A vida desta mulher com suas frases de gratidão relembra que não tinha vida não, não tinha natureza não. Hoje, sente-se desprezada das amizades. Mas depois pensa: “por que eu vou sentir assim, se eu sou rica...”. Salete começa a recordar sua vida de Igreja, principalmente com a chegada das Irmãs Sacramentinas, principalmente a Irmã Maria do Rosário. Irmã Alice a intitulou a Samaritana do Brejo Santo. Um dia foi a cada dela Dr. Lucena e a Irmã Maria do Rosário, ajuda-la. Dr Lucena e Irmã Maria do Rosário, fizeram muitas cestas básicas e ajudaram. Enfim, ela se engaja na Pastoral da Saúde. Andaram muito fazendo missão nas casas dos pobres e dos necessitados. Como recompensa a sua vida foi melhorando, ela diz: “minha vida foi só sossego”.
Ao concluir minha entrevista pergunto: quem é Salete hoje? A resposta é imediata: “Eu sou dona Salete, a Samaritana que não conheci, estou afastada da Igreja por que não posso andar, mas quando quero me confessar Padre Pedro, vem e me confessa, ele conversa muito comigo”. Segue assim avida de Salete, amiga de todos.
Salete termina sua conversa deixando um recado a todas as mulheres: “Mulheres, usem a cabeça, não se descontrole, por que é se perder, se está achada se perde, não se iluda, saiba com quem anda, pode se divertir, mas saiba a hora que sair e hora que chegar. E nós que estamos na terceira idade, nós vamos comer, dormir, passear, se puder. E essas garotinhas, essas alunas novas use a cabeça milha filha, não se iluda não, não se prostitua não, vai se sentir humilhada, que é só humilhação por que engravida e essa vida não dá manjar, dá o fel. Meu desejo no dia internacional da mulher é que toda mulher se una, barco pra frente, se você vê uma pessoa deitada dê a mão, não exclua bêbedo não, lembre seu pai, do seu marido do e nem prostituta, pois tenho uma mágoa em minha vida, certa vez fui excluída por uma mulher da Irmandade do Santíssimo, mandou eu levantar do banco, primeiro banco pois ali não era lugar para uma prostituta sentar. Nós podemos amar, para usar a palavra amor tem que ter muito amor e fé. Eu peço: Me segura Senhor na minha a mão me dê teu cajado pra eu segurar e não cair. Aí Jesus me ajuda a levantar sempre. É isso que digo no dia Internacional da Mulher”.

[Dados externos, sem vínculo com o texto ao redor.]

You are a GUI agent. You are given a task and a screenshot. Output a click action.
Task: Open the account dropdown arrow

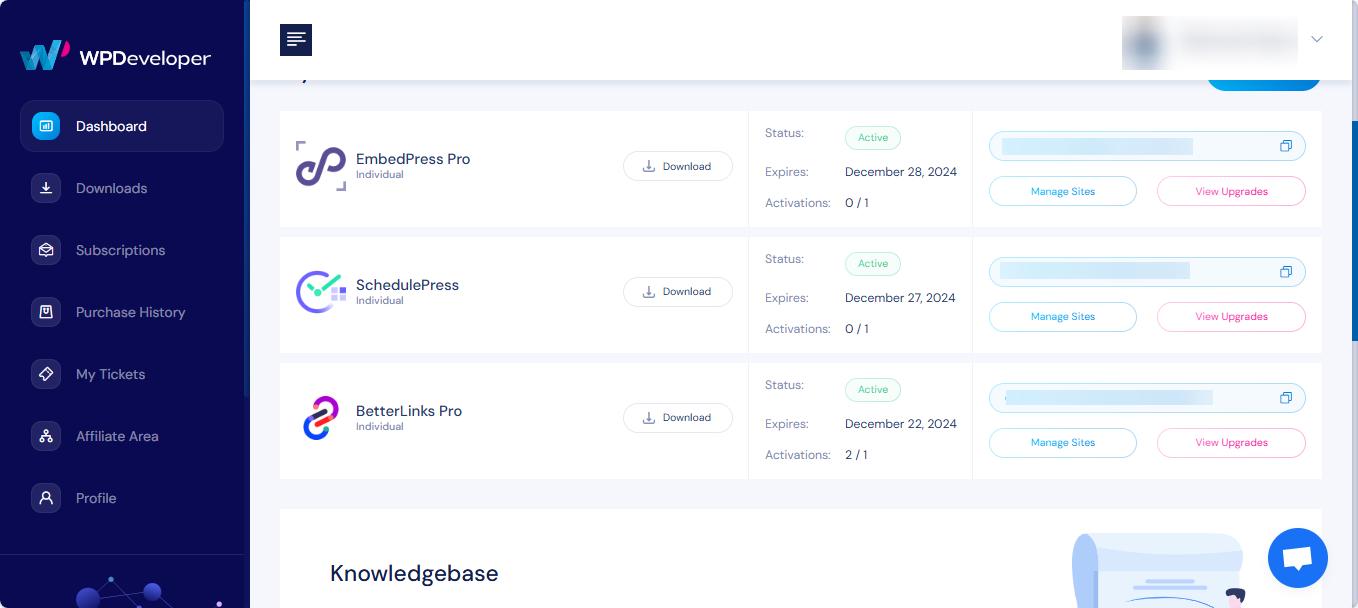pos(1317,41)
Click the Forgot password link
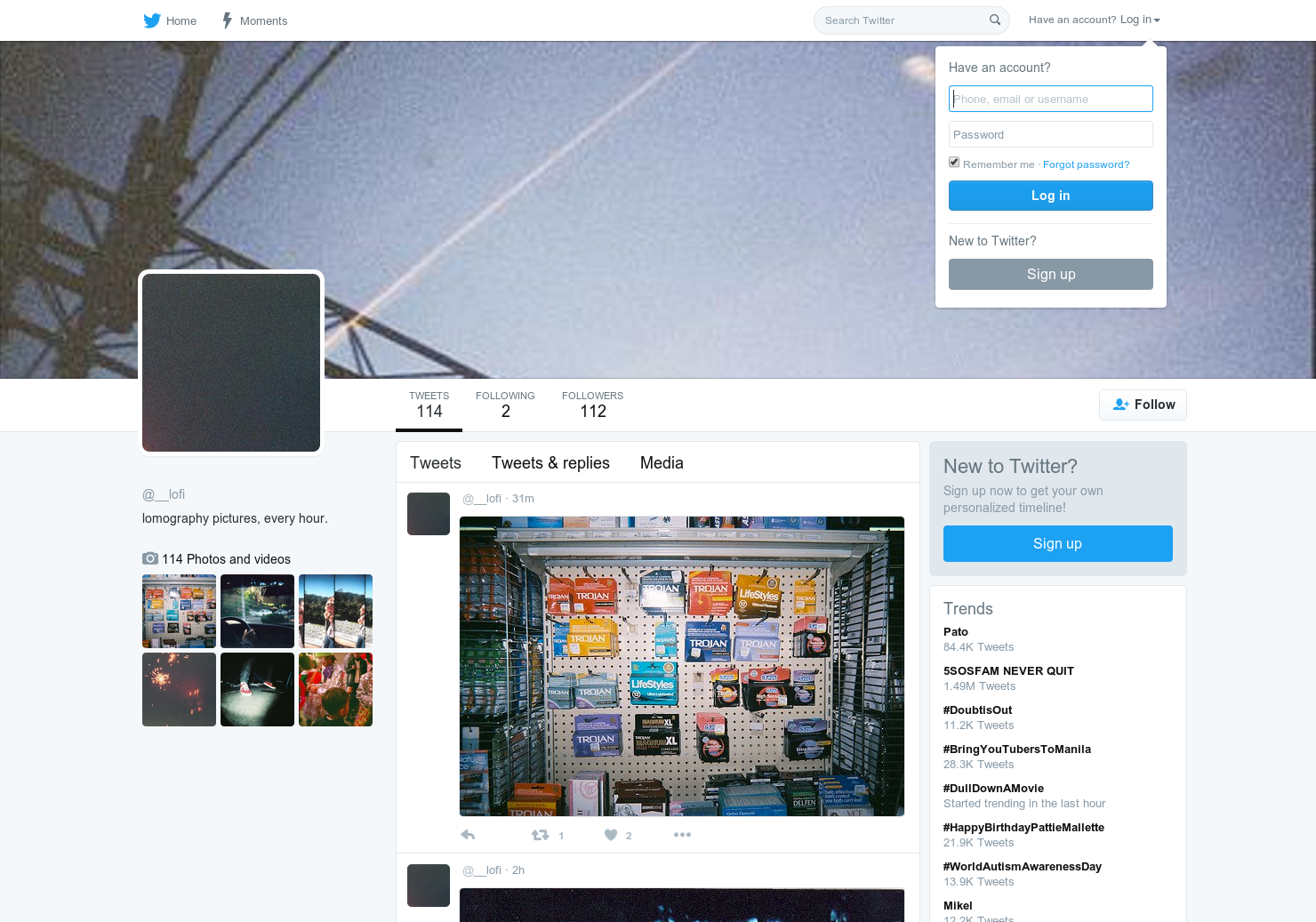 click(1086, 164)
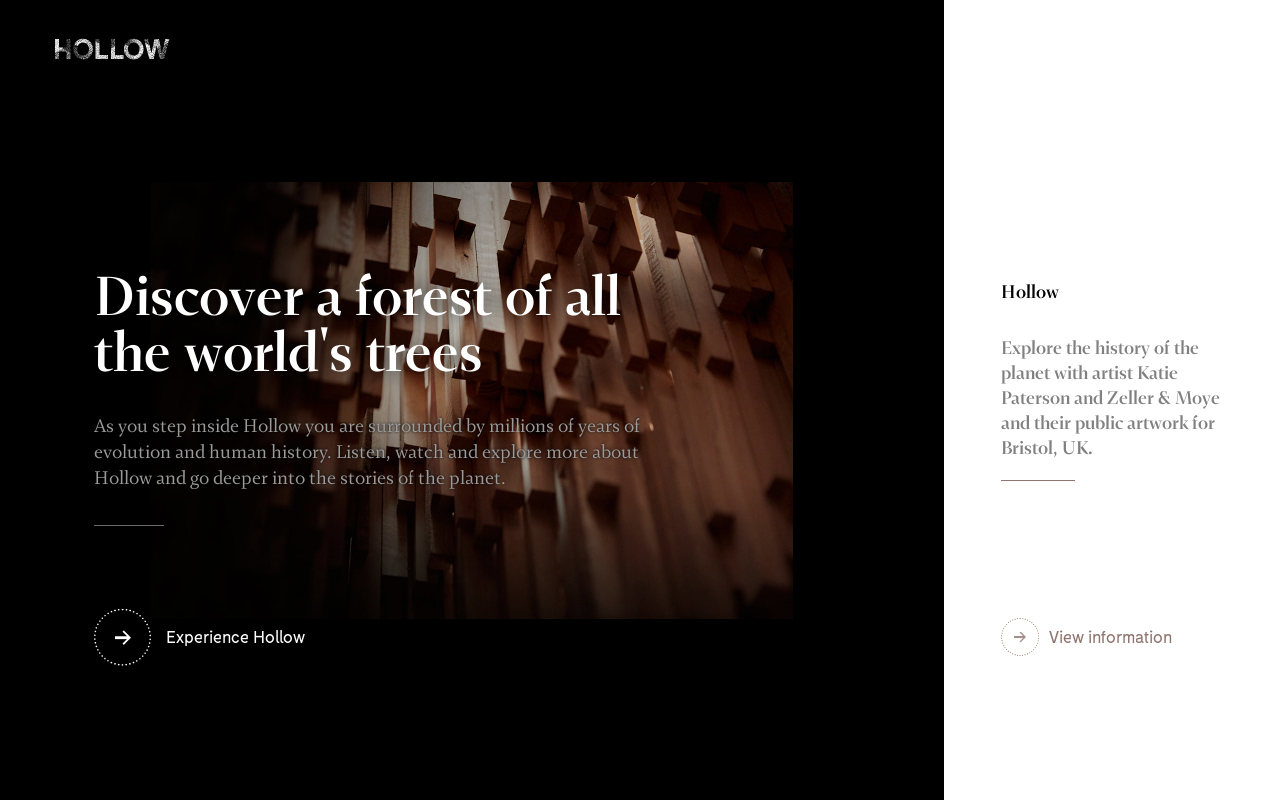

No finalzinho ela ainda enfatiza: Tem um locutor que eu adoro que é Farias Junior, se eu pudesse todo dia eu lá na rádio, só pra conversar mais Farias, admiro, ele me escuta, quando olho pra ele lembro de Dr. Welington Landim, pessoa que adorava também. Pessoas do meu coração: Gislaine e Guilherme.”